PLEASE!! i need chemistry help, someone please do this problem and it explain it for me!!!?

Question

A solution of 100.0 mL of 0.200 M KOH is mixed with a solution of 200.0 mL of 0.150 M NiSO4.

(a) Write the balanced chemical equation for the reaction that occurs.

NiSO4(aq) + KOH(aq) ----->

(b) What precipitate forms?


(c) What is the limiting reactant?


(d) How many grams of this precipitate form?
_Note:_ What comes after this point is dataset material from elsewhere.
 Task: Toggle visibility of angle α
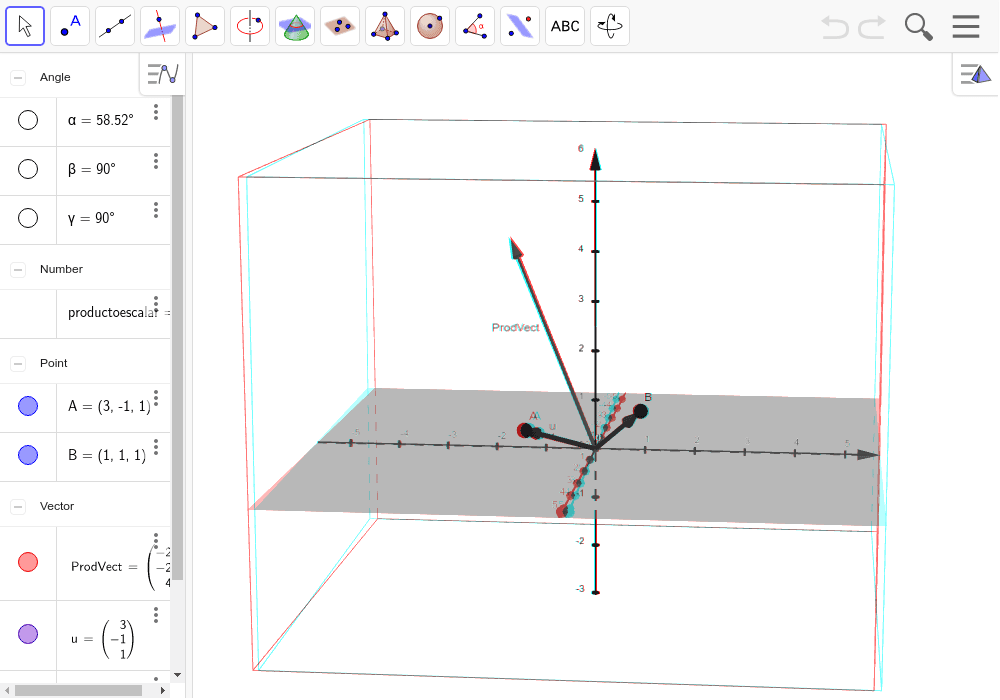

(e) What is the concentration of each ion that remains in solution?

Ni2+

K+

SO42-

Answer 1

a- NiSO4(aq) + KOH(aq) ----->NiOH(aq)+KSO4(aq)

Answer 2

a) NiSO4 (aq) + 2KOH(aq) ---> Ni(OH)2 (s) + K2SO4 (aq)+ H2O(l)
Simply exchange SO4 with OH (the anions), then balance the charges, and then the eqn.

b) Ni(OH)2

c) 1/10 x 0.2 = 0.02 mol of KOH could be used
1/5 x 0.15 = 0.03 mol of NiSO4 could be used, but you can only use 0.01 mol because there isn't enough KOH, since the ratio is 1:2
Therefore KOH is the limiting reactant. Limiting reactant means the substance that limits the amount of stuff produced.
If there were 0.1 mol of KOH to be used then NiSO4 would be the limiting reactant.

d) 0.1 x Mr of KOH
2 mole of KOH produce 1 mole of Ni(OH)2.
0.2 mole of KOH produce 0.1 mole of Ni(OH)2.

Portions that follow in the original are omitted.